This patch implements in nvptx.md a few new instruction patterns that are used
for OpenMP SIMD code.

	* config/nvptx/nvptx-protos.h (nvptx_shuffle_kind): Move enum
	declaration from nvptx.c.
	(nvptx_gen_shuffle): Declare.
	* config/nvptx/nvptx.c (nvptx_shuffle_kind): Move to nvptx-protos.h.
	(nvptx_gen_shuffle): Export.
	* config/nvptx/nvptx.md (UNSPEC_VOTE_BALLOT): New unspec.
	(UNSPEC_LANEID): Ditto.
	(UNSPECV_NOUNROLL): Ditto.
	(nvptx_vote_ballot): New pattern.
	(omp_simt_lane): Ditto.
	(omp_simt_last_lane): Ditto.
	(omp_simt_ordered): Ditto.
	(omp_simt_vote_any): Ditto.
	(omp_simt_xchg_bfly): Ditto.
	(omp_simt_xchg_idx): Ditto.
	(nvptx_nounroll): Ditto.
	* target-insns.def (omp_simt_lane): New.

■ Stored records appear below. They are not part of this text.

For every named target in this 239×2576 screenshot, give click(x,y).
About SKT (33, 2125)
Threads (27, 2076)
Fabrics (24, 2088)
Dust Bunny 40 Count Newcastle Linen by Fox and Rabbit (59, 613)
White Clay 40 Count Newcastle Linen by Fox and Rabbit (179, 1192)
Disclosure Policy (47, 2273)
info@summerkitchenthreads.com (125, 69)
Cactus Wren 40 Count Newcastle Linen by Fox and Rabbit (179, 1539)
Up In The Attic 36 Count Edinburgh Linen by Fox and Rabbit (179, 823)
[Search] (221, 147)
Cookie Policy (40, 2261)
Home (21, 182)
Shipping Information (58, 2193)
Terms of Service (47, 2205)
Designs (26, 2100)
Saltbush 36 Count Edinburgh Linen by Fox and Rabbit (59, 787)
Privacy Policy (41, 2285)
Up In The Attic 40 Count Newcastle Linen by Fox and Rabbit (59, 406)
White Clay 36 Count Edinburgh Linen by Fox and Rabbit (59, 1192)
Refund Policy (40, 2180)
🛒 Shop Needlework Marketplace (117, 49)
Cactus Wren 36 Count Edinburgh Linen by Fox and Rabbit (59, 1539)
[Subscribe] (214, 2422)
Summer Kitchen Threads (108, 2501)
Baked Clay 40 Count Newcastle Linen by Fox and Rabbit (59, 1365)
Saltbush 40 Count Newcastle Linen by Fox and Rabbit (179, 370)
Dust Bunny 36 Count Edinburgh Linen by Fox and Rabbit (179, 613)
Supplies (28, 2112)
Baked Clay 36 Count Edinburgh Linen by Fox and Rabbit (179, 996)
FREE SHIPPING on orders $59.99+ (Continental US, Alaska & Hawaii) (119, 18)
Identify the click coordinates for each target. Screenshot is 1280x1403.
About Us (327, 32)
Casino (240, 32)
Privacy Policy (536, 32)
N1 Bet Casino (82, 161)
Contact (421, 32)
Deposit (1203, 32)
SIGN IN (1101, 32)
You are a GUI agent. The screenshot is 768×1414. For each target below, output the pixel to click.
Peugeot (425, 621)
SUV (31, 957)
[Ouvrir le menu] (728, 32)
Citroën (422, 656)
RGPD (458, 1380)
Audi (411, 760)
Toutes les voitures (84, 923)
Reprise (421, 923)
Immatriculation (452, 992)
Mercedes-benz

	(omp_simt_last_lane): New.
	(omp_simt_ordered): New.
	(omp_simt_vote_any): New.
	(omp_simt_xchg_bfly): New.
	(omp_simt_xchg_idx): New.
---
 gcc/config/nvptx/nvptx-protos.h | 11 +++++
 gcc/config/nvptx/nvptx.c        | 12 +-----
 gcc/config/nvptx/nvptx.md       | 94 +++++++++++++++++++++++++++++++++++++++++
 gcc/target-insns.def            |  6 +++
 4 files changed, 112 insertions(+), 11 deletions(-)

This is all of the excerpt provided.